## TASK REQUIREMENTS
Repeat the entries exactly as they appear.

Source records
....................

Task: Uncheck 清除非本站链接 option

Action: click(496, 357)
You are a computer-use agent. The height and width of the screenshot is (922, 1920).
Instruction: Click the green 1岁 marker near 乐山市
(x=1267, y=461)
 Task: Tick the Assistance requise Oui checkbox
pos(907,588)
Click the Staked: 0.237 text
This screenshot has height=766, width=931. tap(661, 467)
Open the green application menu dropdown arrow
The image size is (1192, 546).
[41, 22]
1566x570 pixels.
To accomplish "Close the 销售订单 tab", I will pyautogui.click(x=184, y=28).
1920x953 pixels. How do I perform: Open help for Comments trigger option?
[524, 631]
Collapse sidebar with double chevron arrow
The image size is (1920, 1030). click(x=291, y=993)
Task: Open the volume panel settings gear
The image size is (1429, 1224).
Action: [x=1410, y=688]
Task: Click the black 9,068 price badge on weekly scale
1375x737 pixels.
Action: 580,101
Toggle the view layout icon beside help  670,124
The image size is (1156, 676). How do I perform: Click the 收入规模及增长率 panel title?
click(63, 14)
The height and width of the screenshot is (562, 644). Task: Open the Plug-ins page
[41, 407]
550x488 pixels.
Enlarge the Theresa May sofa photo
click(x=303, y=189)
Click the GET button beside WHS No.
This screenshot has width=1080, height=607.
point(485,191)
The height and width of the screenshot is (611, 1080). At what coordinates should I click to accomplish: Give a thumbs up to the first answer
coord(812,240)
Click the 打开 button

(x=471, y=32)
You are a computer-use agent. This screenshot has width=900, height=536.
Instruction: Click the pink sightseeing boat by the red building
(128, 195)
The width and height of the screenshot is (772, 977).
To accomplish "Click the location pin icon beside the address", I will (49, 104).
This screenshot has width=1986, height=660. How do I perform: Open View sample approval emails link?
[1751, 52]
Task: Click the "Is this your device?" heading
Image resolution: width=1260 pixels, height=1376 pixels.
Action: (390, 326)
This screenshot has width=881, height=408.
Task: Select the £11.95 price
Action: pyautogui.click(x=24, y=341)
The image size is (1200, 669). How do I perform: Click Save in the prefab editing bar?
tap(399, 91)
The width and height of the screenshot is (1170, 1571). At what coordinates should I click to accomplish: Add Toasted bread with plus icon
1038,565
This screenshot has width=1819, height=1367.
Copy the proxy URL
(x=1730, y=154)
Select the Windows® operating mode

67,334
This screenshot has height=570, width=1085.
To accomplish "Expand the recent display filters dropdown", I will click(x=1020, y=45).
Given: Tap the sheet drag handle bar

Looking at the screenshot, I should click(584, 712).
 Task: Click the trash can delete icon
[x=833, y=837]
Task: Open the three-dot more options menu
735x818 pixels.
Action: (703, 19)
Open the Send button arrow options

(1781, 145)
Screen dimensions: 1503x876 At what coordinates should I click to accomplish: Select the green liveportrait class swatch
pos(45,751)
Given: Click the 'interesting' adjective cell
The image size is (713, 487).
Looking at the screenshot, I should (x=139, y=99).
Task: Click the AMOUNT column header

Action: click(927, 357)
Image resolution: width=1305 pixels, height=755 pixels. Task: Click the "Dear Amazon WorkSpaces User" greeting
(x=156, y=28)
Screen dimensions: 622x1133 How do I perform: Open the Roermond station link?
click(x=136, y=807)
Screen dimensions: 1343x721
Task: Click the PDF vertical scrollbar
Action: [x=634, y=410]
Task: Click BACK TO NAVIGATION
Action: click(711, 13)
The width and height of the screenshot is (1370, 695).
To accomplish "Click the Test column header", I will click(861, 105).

....................

## THE ANSWER
Task: Uncheck 清除非本站链接 option

Action: click(496, 357)
You are a computer-use agent. The height and width of the screenshot is (922, 1920).
Instruction: Click the green 1岁 marker near 乐山市
(x=1267, y=461)
 Task: Tick the Assistance requise Oui checkbox
pos(907,588)
Click the Staked: 0.237 text
This screenshot has height=766, width=931. tap(661, 467)
Open the green application menu dropdown arrow
The image size is (1192, 546).
[41, 22]
1566x570 pixels.
To accomplish "Close the 销售订单 tab", I will pyautogui.click(x=184, y=28).
1920x953 pixels. How do I perform: Open help for Comments trigger option?
[524, 631]
Collapse sidebar with double chevron arrow
The image size is (1920, 1030). click(x=291, y=993)
Task: Open the volume panel settings gear
The image size is (1429, 1224).
Action: [x=1410, y=688]
Task: Click the black 9,068 price badge on weekly scale
1375x737 pixels.
Action: 580,101
Toggle the view layout icon beside help  670,124
The image size is (1156, 676). How do I perform: Click the 收入规模及增长率 panel title?
click(63, 14)
The height and width of the screenshot is (562, 644). Task: Open the Plug-ins page
[41, 407]
550x488 pixels.
Enlarge the Theresa May sofa photo
click(x=303, y=189)
Click the GET button beside WHS No.
This screenshot has width=1080, height=607.
point(485,191)
The height and width of the screenshot is (611, 1080). At what coordinates should I click to accomplish: Give a thumbs up to the first answer
coord(812,240)
Click the 打开 button

(x=471, y=32)
You are a computer-use agent. This screenshot has width=900, height=536.
Instruction: Click the pink sightseeing boat by the red building
(128, 195)
The width and height of the screenshot is (772, 977).
To accomplish "Click the location pin icon beside the address", I will (49, 104).
This screenshot has width=1986, height=660. How do I perform: Open View sample approval emails link?
[1751, 52]
Task: Click the "Is this your device?" heading
Image resolution: width=1260 pixels, height=1376 pixels.
Action: (390, 326)
This screenshot has width=881, height=408.
Task: Select the £11.95 price
Action: pyautogui.click(x=24, y=341)
The image size is (1200, 669). How do I perform: Click Save in the prefab editing bar?
tap(399, 91)
The width and height of the screenshot is (1170, 1571). At what coordinates should I click to accomplish: Add Toasted bread with plus icon
1038,565
This screenshot has width=1819, height=1367.
Copy the proxy URL
(x=1730, y=154)
Select the Windows® operating mode

67,334
This screenshot has height=570, width=1085.
To accomplish "Expand the recent display filters dropdown", I will click(x=1020, y=45).
Given: Tap the sheet drag handle bar

Looking at the screenshot, I should click(584, 712).
 Task: Click the trash can delete icon
[x=833, y=837]
Task: Open the three-dot more options menu
735x818 pixels.
Action: (703, 19)
Open the Send button arrow options

(1781, 145)
Screen dimensions: 1503x876 At what coordinates should I click to accomplish: Select the green liveportrait class swatch
pos(45,751)
Given: Click the 'interesting' adjective cell
The image size is (713, 487).
Looking at the screenshot, I should (x=139, y=99).
Task: Click the AMOUNT column header

Action: click(927, 357)
Image resolution: width=1305 pixels, height=755 pixels. Task: Click the "Dear Amazon WorkSpaces User" greeting
(x=156, y=28)
Screen dimensions: 622x1133 How do I perform: Open the Roermond station link?
click(x=136, y=807)
Screen dimensions: 1343x721
Task: Click the PDF vertical scrollbar
Action: [x=634, y=410]
Task: Click BACK TO NAVIGATION
Action: click(711, 13)
The width and height of the screenshot is (1370, 695).
To accomplish "Click the Test column header", I will click(861, 105).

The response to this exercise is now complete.